In addition to critical public health, Yep’s expertise includes approaches to social change. In 2015, the City of Monterey Park honored her with the Mayor’s Award for her collaboration with Literacy for All of Monterey Park, a partnership between her Asian American Studies classes and the adult literacy program at the city’s public library. Participating in the CDC panel was an opportunity for Yep to highlight this partnership and “the innovative intergenerational learning space Pitzer has created with immigrant and refugee women and men.”

“With recent changes in the MCAT to include social and behavioral science, many pre-med students from the Claremont Colleges have benefited from collaborating with immigrant and refugee elders to learn how citizenship status, language discrimination and historical trauma impact health outcomes and health access,” Yep said.

Yep is the author of Outside the Paint: When Basketball Ruled at the Chinese Playground and co-author of Dragon’s Child: The Story of Angel Island.  Her writings have appeared in numerous peer-reviewed journals, including Ethnic and Racial Studies, Metropolitan Universities and Frontiers: A Journal of Women Studies. 

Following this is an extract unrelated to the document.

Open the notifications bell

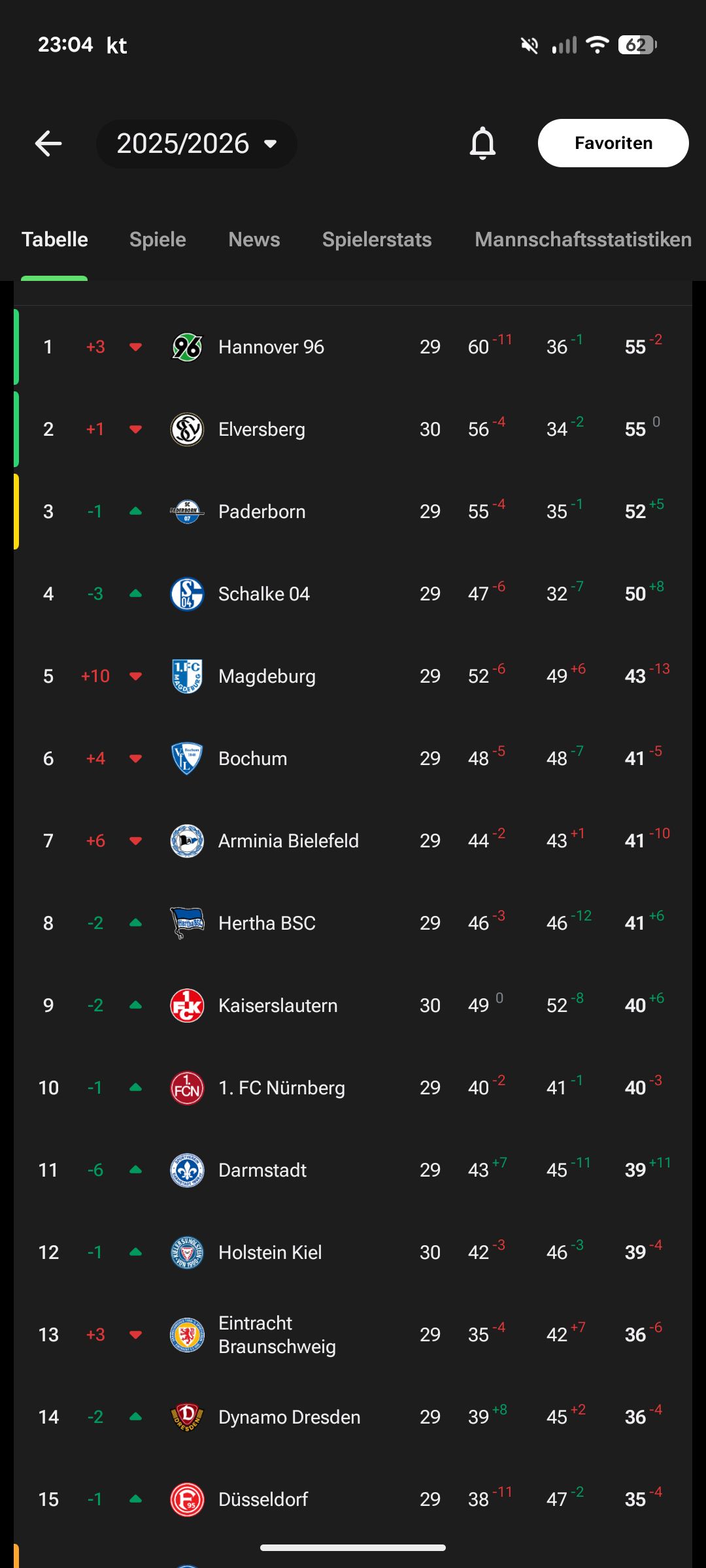pyautogui.click(x=482, y=144)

The Public Health Ethics Forum is hosted each year by the National Center for Bioethics in Research and Health Care at Tuskegee University and the Office of Minority Health and Health Equity at the CDC.

About Pitzer College

Pitzer College is a nationally top-ranked undergraduate liberal arts and sciences institution. A member of The Claremont Colleges, Pitzer offers a distinctive approach to a liberal arts education by linking intellectual inquiry with interdisciplinary studies, cultural immersion, social responsibility, and community involvement. For more information, please visit www.pitzer.edu.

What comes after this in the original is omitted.